You all know about Schrödinger’s cat, poor thing, don’t you? The basic idea behind the experiment is that in the quantum world of particles we don’t know if a particle changes state until we observe it. Before that, it’s in an indeterminate state doing nothing in particular. So Erwin Schrödinger proposed that we put a cat in a box along with a particle that has a 50 percent chance of turning radioactive and killing the cat. Eventually we open the box and find out what happened.

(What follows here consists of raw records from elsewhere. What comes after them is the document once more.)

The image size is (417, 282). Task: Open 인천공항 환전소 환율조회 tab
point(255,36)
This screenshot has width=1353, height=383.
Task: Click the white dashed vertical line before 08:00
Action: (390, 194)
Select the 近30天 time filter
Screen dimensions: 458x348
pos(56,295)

But what about the cat before we open the box? It’s one thing to say that the particle is all smushed out and we don’t really know what state it’s in. But a cat? Come on. The cat is either dead or alive. But no: Schrödinger says that the cat too remains in a mysterious smeared out state, neither dead nor alive, until we open the box. At that point “the wave equation collapses” and the cat’s fate is determined.

That sounds weird, but whatever. Not as weird as plenty of other stuff in quantum mechanics. The thing is that no one really, truly believes quantum mechanics. Even physicists. Oh, they’ll do the math and produce answers accurate to ten decimal points. And the math always produces correct answers. But the answers are weird, so there’s long been a cottage industry in trying to “break” quantum mechanics to figure out what’s really going on below all the weirdness. These attempts are often very clever (physicists, right?) but they always fail.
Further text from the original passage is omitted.